== Segment start ==
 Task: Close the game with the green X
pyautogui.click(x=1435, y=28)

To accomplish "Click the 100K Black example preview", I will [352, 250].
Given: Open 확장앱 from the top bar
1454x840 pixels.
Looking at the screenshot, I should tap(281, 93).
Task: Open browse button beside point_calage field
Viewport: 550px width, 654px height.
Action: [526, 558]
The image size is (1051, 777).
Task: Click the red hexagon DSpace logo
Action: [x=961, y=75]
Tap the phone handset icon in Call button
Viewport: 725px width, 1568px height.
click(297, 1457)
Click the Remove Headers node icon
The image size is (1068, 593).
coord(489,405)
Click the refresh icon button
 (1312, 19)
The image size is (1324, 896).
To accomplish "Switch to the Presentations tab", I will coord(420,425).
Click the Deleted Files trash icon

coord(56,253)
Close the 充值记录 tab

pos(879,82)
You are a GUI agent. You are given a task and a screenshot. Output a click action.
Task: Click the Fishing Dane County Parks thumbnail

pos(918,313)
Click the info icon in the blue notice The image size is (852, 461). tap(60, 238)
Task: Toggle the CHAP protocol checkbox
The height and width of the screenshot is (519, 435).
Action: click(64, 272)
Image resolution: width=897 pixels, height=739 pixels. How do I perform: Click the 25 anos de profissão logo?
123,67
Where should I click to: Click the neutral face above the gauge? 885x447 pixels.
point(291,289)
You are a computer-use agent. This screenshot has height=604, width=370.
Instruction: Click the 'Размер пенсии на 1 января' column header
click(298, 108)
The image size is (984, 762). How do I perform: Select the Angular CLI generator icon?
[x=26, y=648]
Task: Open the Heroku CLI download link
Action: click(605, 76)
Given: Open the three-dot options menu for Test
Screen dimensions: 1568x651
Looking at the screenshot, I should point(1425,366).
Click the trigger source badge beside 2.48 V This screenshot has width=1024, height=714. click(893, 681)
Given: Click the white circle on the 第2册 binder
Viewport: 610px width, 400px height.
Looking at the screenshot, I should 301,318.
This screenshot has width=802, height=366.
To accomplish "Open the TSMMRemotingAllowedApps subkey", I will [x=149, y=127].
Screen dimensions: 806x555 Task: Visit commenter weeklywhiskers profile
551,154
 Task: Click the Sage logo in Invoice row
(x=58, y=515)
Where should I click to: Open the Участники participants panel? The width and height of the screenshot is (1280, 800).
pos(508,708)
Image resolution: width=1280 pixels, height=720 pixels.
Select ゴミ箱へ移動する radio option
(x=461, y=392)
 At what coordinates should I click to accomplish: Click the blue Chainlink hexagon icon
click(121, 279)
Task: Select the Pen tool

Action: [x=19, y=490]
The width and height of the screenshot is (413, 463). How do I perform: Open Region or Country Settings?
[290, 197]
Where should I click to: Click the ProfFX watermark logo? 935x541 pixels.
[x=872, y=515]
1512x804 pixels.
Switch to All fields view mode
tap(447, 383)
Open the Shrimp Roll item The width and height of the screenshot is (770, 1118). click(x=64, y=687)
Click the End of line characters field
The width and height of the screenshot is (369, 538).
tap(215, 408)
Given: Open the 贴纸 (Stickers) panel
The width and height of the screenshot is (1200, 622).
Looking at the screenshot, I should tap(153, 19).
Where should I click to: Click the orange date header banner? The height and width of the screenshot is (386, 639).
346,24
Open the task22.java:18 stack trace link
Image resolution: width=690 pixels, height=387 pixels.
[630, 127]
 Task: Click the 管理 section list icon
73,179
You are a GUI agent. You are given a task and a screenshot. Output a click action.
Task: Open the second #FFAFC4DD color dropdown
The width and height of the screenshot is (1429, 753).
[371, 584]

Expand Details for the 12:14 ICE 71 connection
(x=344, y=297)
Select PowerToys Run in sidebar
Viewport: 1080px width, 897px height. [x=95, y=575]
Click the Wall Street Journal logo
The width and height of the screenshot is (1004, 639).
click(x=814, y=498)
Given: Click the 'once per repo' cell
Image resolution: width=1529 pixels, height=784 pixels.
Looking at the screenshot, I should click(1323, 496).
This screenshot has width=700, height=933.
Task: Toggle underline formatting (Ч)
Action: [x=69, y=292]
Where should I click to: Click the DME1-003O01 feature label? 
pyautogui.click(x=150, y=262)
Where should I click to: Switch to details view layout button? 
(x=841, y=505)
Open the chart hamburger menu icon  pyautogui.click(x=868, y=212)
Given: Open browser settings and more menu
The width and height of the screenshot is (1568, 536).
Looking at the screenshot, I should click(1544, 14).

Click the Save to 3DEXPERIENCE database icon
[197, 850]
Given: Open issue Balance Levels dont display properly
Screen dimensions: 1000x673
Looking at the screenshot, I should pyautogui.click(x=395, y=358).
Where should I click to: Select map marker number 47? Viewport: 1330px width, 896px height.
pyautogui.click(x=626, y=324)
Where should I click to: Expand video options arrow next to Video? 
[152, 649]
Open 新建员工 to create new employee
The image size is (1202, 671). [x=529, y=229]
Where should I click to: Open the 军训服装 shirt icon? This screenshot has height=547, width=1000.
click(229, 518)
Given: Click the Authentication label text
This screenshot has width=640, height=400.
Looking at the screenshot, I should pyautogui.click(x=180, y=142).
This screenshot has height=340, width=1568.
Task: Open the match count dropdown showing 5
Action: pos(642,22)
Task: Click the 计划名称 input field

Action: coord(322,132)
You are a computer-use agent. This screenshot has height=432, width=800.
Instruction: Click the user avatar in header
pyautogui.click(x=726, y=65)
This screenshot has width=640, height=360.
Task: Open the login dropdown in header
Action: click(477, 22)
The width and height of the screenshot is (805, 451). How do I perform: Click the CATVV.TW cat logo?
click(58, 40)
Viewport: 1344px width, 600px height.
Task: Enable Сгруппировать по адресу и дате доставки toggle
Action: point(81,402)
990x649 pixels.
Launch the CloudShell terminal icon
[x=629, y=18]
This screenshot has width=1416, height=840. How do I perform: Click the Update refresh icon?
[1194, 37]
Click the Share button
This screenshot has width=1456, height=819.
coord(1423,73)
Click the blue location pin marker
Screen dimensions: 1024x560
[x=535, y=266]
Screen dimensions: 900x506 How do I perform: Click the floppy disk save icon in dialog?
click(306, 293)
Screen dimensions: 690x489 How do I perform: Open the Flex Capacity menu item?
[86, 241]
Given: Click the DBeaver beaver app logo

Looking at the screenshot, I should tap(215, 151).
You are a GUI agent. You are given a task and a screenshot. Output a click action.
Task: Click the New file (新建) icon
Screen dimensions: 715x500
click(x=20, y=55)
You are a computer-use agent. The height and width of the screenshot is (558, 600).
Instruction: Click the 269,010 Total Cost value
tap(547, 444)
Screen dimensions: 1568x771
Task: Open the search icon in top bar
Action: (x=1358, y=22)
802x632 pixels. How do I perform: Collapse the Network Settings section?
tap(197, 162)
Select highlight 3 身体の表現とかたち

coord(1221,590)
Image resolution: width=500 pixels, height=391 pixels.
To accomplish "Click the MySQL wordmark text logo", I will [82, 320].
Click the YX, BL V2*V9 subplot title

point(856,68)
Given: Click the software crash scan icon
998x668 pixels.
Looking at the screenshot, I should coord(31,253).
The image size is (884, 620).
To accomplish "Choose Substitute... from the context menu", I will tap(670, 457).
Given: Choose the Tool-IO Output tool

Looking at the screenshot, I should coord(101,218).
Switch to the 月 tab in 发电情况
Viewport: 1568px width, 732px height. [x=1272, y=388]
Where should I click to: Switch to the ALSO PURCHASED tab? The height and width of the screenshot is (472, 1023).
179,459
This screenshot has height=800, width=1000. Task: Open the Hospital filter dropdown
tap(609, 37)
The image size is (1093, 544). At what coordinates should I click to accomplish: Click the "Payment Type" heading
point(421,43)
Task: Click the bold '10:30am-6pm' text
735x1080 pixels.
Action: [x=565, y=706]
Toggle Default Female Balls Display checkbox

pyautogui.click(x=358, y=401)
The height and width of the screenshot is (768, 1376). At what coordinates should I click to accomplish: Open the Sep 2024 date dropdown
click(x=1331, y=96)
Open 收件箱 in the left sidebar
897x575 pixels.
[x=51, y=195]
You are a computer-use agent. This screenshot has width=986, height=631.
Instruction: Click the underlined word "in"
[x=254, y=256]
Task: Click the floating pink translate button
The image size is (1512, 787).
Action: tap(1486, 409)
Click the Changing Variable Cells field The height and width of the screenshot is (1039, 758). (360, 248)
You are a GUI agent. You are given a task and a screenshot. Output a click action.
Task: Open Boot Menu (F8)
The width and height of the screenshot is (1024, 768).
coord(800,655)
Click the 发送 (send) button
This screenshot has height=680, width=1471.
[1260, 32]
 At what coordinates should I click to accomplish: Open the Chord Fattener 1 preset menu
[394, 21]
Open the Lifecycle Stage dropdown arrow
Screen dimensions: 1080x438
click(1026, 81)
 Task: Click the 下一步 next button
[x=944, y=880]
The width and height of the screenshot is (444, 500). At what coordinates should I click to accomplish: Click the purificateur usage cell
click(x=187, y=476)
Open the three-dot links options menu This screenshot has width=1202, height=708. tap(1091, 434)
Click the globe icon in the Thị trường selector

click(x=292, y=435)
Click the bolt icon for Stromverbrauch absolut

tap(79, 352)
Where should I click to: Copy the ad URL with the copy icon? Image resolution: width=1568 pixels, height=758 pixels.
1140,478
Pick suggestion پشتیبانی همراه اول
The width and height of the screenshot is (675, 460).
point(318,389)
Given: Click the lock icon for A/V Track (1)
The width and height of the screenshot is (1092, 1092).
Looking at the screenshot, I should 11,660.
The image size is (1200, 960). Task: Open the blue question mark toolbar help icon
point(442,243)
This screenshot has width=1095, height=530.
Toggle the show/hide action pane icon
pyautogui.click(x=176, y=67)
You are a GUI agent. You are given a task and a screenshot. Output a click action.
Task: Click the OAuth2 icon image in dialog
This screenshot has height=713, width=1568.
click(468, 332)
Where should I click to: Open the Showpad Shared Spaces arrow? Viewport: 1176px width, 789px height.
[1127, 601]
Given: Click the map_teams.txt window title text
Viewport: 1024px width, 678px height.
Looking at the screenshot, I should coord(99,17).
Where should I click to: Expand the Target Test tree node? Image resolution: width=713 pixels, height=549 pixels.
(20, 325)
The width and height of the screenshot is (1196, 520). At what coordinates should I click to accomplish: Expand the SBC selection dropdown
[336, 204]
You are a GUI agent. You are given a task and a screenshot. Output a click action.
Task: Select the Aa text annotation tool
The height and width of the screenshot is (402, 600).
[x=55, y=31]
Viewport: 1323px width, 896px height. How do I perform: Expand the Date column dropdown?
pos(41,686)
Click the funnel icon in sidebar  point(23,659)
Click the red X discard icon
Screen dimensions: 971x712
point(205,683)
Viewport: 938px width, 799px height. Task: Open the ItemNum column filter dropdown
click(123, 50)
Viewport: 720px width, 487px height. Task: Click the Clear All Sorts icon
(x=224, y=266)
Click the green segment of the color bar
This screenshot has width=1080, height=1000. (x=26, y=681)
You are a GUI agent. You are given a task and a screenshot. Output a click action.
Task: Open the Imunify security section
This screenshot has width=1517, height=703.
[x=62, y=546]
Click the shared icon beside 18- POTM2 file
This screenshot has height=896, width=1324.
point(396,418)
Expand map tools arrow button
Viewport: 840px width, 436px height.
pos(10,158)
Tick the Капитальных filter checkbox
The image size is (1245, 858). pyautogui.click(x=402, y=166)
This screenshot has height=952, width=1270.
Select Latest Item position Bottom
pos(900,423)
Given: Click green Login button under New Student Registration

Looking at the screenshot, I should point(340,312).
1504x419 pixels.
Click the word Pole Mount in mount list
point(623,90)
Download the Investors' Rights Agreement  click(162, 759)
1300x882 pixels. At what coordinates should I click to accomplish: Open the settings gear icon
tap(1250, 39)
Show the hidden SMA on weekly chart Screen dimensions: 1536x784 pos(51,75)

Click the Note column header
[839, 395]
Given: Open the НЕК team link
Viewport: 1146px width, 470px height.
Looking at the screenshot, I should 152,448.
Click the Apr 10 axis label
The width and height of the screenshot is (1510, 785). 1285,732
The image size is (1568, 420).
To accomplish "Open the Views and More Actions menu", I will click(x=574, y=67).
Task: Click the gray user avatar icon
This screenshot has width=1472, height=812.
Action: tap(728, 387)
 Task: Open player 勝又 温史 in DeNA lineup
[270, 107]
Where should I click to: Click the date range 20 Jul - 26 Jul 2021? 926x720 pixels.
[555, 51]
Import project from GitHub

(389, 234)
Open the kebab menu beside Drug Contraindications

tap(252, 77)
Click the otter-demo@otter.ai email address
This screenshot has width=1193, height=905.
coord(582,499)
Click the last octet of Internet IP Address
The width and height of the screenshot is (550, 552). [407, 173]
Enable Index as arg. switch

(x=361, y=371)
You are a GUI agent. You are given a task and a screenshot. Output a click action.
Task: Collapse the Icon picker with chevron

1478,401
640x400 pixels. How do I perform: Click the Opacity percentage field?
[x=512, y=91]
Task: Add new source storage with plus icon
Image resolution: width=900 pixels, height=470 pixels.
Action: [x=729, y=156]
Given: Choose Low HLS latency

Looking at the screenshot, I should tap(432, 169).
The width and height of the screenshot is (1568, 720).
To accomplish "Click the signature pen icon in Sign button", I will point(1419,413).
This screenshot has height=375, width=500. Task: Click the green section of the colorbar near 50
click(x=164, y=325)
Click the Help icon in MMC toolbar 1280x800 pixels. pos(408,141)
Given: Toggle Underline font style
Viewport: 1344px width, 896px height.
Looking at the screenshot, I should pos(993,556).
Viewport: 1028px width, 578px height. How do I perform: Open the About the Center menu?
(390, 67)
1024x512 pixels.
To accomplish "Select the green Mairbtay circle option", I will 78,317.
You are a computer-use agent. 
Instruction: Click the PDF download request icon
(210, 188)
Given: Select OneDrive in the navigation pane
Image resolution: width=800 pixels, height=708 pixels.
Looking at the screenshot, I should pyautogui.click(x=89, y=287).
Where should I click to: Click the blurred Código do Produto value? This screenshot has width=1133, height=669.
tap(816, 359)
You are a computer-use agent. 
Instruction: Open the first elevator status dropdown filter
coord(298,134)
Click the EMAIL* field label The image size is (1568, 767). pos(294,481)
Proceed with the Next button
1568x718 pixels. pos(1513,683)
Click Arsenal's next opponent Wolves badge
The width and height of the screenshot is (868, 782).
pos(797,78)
== Segment end ==
> _WHAT YOU ARE ASKED TO DO_: If a line in the records contains "chart", report it.

> _RESULT OF THE TASK_:
Open the chart hamburger menu icon  pyautogui.click(x=868, y=212)
Show the hidden SMA on weekly chart Screen dimensions: 1536x784 pos(51,75)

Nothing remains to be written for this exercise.